Le produit, ici, c’est moins les livres que ce but de dix mille ans d’histoire, cette chose que le cerveau humain convoite par-dessus tout et que la nature lui refusera jusqu’à la mort : la facilité. Ce flot est un fléau, et Nick en est le vecteur. Ses employeurs sont un virus qui un jour vivra en symbiose en chacun de nous. Une fois qu’on a acheté un roman en pyjama, on ne peut plus faire marche arrière. »

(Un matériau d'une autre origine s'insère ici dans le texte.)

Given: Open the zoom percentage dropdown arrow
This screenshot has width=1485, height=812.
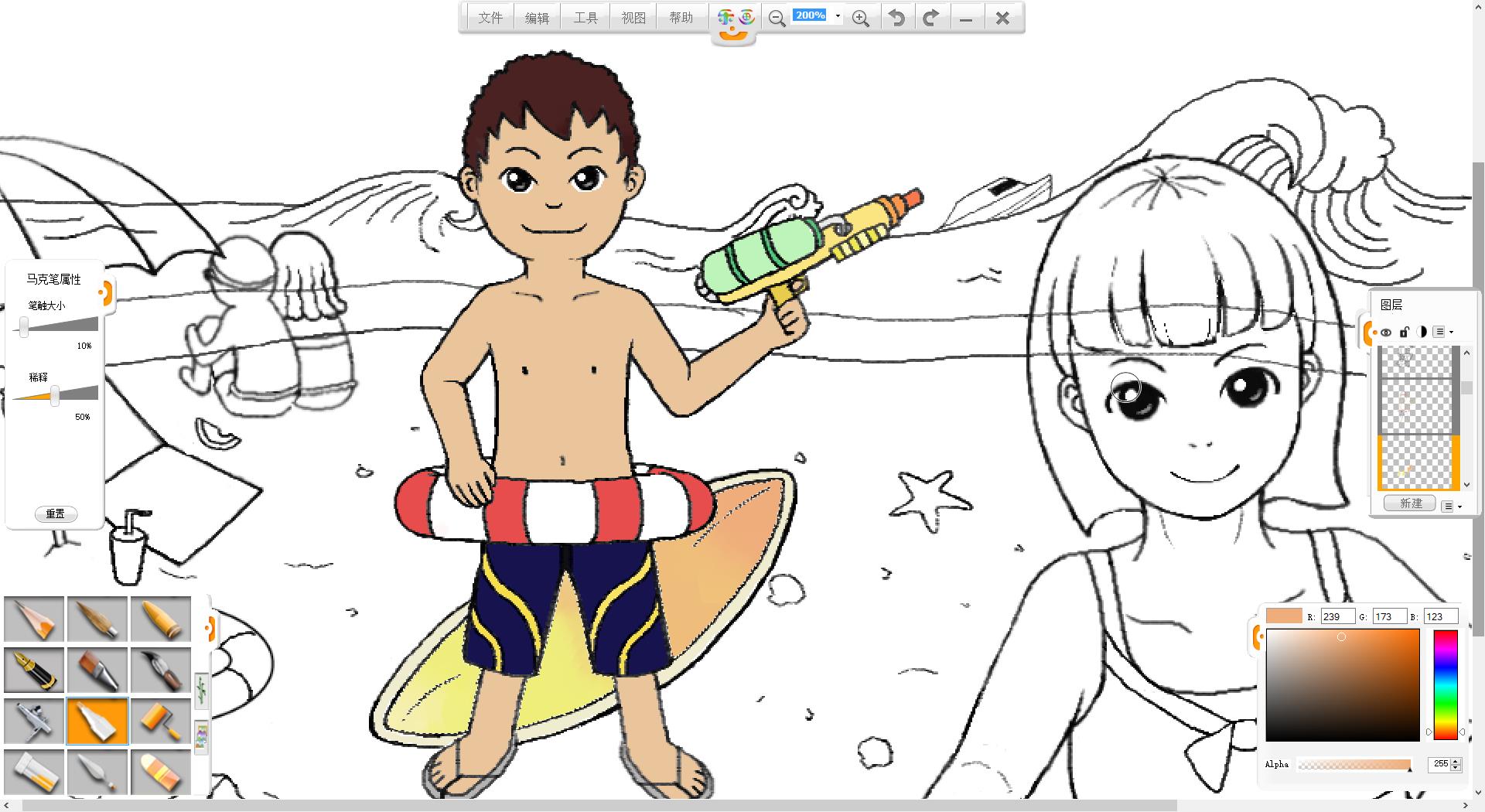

Comme toujours, il est très difficile de parler d’un roman de Richard Powers car s’il s’en dégage un thème central très fort (ici, les arbres et plus généralement la nature), il y règne surtout une densité exceptionnelle. Même pas cinq cent pages mais la lecture en est si riche et exigeante qu’elles semblent le triple – au moins. Non, Richard Powers n’est pas un auteur facile mais il possède cette étincelle de génie qui le rend impossible à lâcher. Comme dans « Le Temps où nous chantions », il donne le vertige au lecteur en mettant le doigt sur des morceaux de vérité pure et étincelante qu’on a l’impression d’arracher au récit, tant celui-ci nous repousse constamment par une sorte de gangue d’ennui, telles les énumérations d’espèces d’arbres ou encore les passages un peu plus mystiques; On ne pourra pas cette fois lui reprocher sa froideur, car des personnages il nous en offre, mettant patiemment en place ses pions aux quatre coins des USA avant de nous exposer les liens les unissant. Et des personnages exaltés, qui se laissent entraîner dans un activisme flirtant avec le terrorisme, que l’on suit parfois avec difficulté, leur enchaînement s’accélérant au fil des pages. Les gens ne sont jamais convaincus par de bons arguments, nous explique un personnage à un moment, mais plus facilement par une bonne histoire. Je ne sais pas si la force de conviction déployée dans ce roman débouchera sur du concret mais je vous garantis une chose, c’est que plus jamais vous ne regardez un arbre de la même manière après ce roman ou plutôt, d’ailleurs, vous le regarderez, enfin, au lieu de simplement le voir. Personnages centraux aussi énigmatiques qu’impressionnants, les arbres ont trouvé ici la voix pour nous les raconter, pour nous donner surtout un aperçu de la situation globale. Qui est tout simplement terrifiante.